Russia Considers Tourist Ban on Baikal Lake over Environmental Concerns

A senior aide to Russia’s President Vladimir Putin has said that the country’s authorities are considering barring tourists from visiting Lake Baikal in order to protect its ecosystem, The Telegraph reported

The world’s deepest and oldest freshwater lake is plagued by pollution for at least two decades. Scientists recently warned that the government risks exacerbating the problem with some new proposals. 

“We’ll have to artificially limit the flow of tourists to Baikal, as sad as it sounds … to preserve its unique nature and purity,” Putin’s environmental protection aide Sergei Ivanov said on Tuesday.

He noted that tourists must receive permits to visit some nature reserves in Russia.

The governor of the Irkutsk region later said the tourist flow should be restricted in certain areas on the lake but increased in others through infrastructure development. MP Mikhail Schapov said measures must be taken to create jobs for locals if tourism is cut.

Lake Baikal has been listed as a Unesco World Heritage site since 1996, hailed by the planet’s geographical and cultural guardian as “the ‘Galapagos of Russia’, [whose] age and isolation have produced one of the world’s richest and most unusual freshwater faunas.”

The Selenga River — the largest to flow into Lake Baikal — received in excess of 15,000 metric tons of toxic substances since 2010, according to a Russian Academy of Sciences assessment on Lake Baikal obtained by TASS.

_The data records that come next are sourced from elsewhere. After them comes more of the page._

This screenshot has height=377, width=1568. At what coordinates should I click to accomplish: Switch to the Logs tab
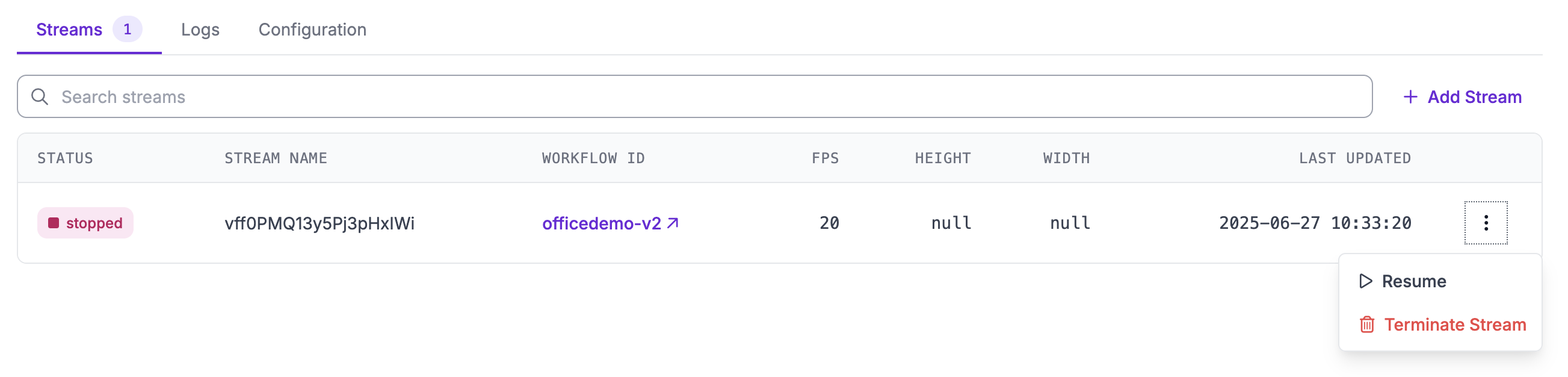[x=200, y=30]
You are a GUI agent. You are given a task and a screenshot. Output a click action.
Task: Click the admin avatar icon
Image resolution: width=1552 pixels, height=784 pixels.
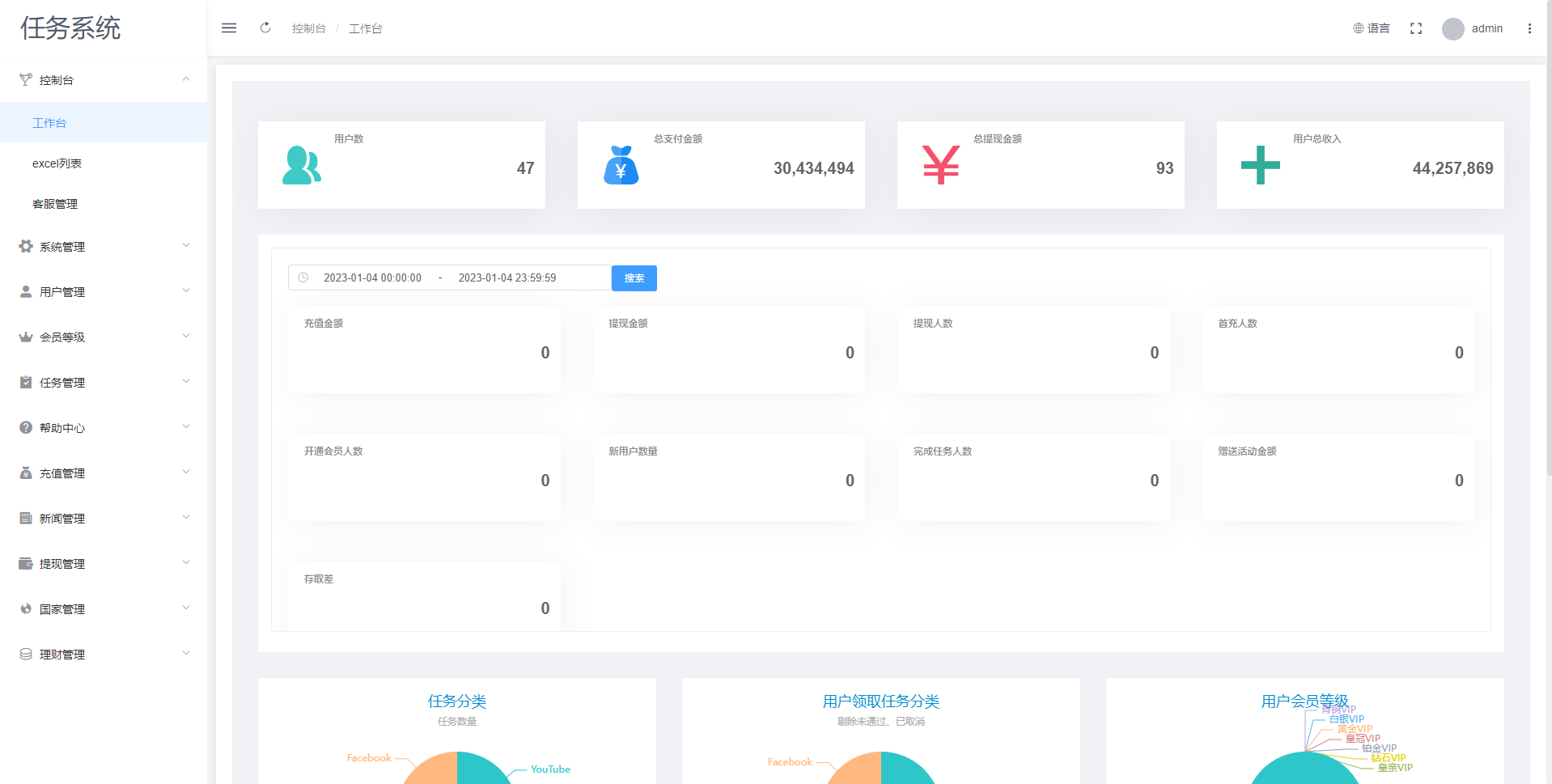[x=1452, y=28]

“The overall mass of pollutants released into the Selenga is even more dramatic” given the 56 million liters of sewage discharged daily into the river from the republic of Buryatia’s industrial city of Ulan-Ude, the assessment is cited as saying.

Environmental concerns over the lake made headlines earlier this year after public pressure forced local authorities to revoke a Chinese bottling plant’s construction license.